Job
Quote the lines from the one containing "Click the Zoom Out magnifier icon" through the end, word for word, without the pictures.

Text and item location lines

*****

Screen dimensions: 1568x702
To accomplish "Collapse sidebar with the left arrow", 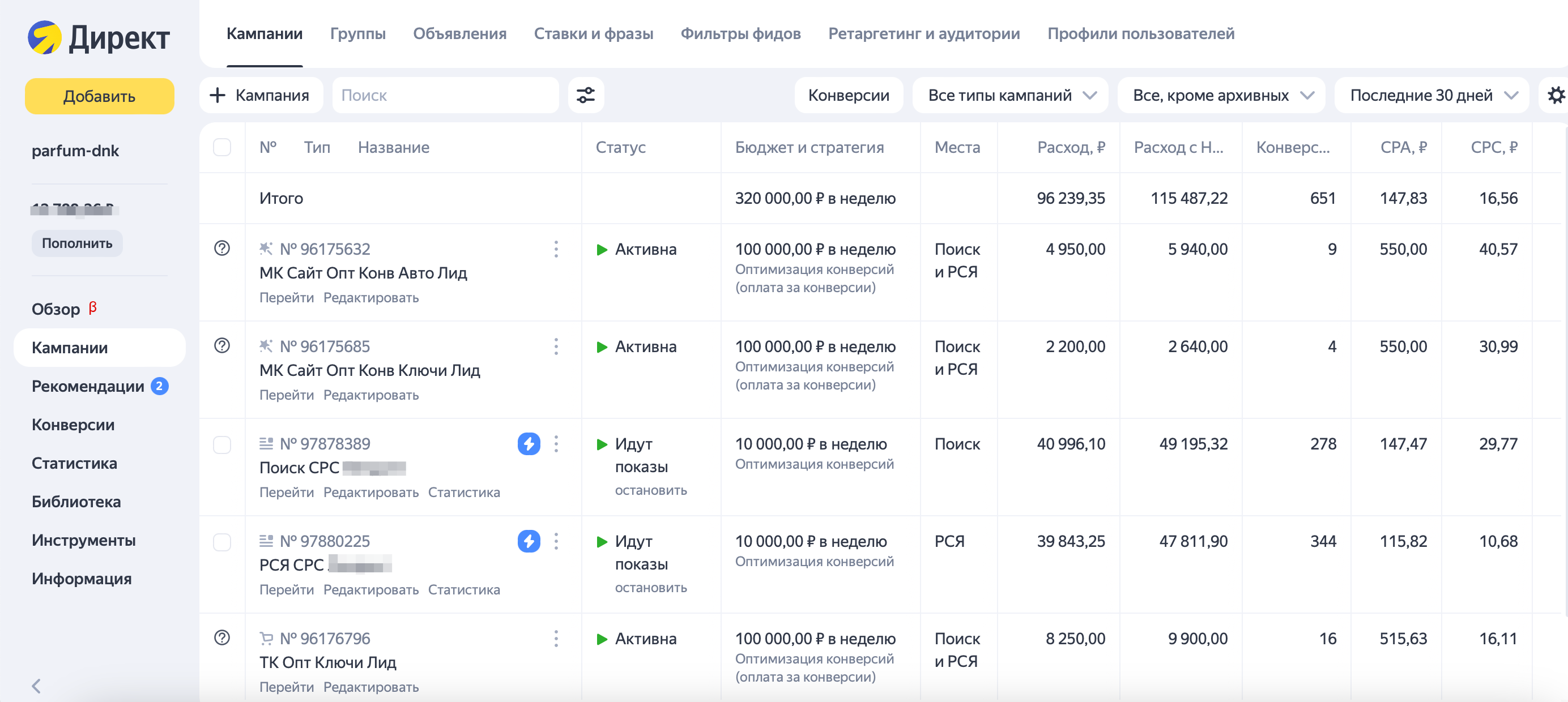I will (36, 686).
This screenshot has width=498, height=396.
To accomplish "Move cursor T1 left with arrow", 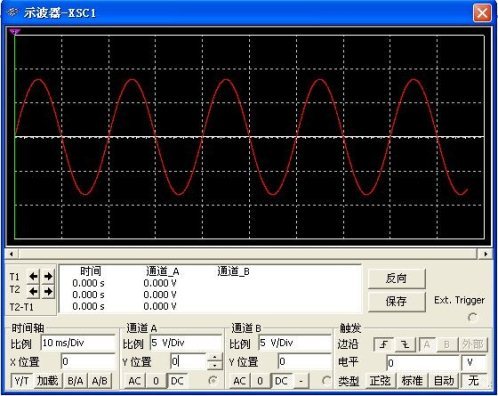I will 33,276.
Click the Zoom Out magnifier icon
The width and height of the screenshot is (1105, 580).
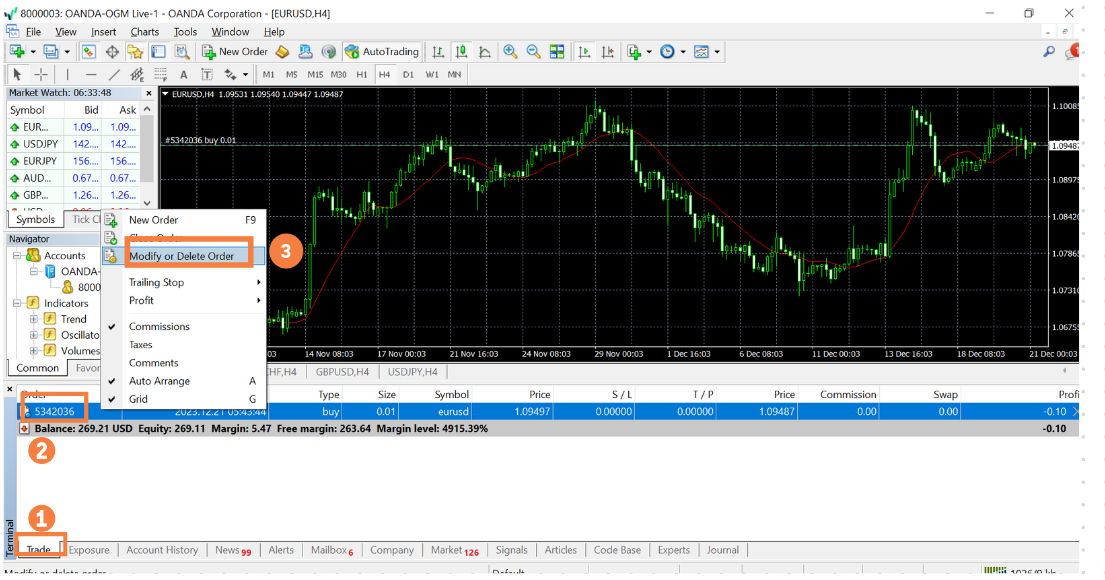[x=533, y=52]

*****

Final result
Click the Zoom Out magnifier icon
The width and height of the screenshot is (1105, 580).
[x=533, y=52]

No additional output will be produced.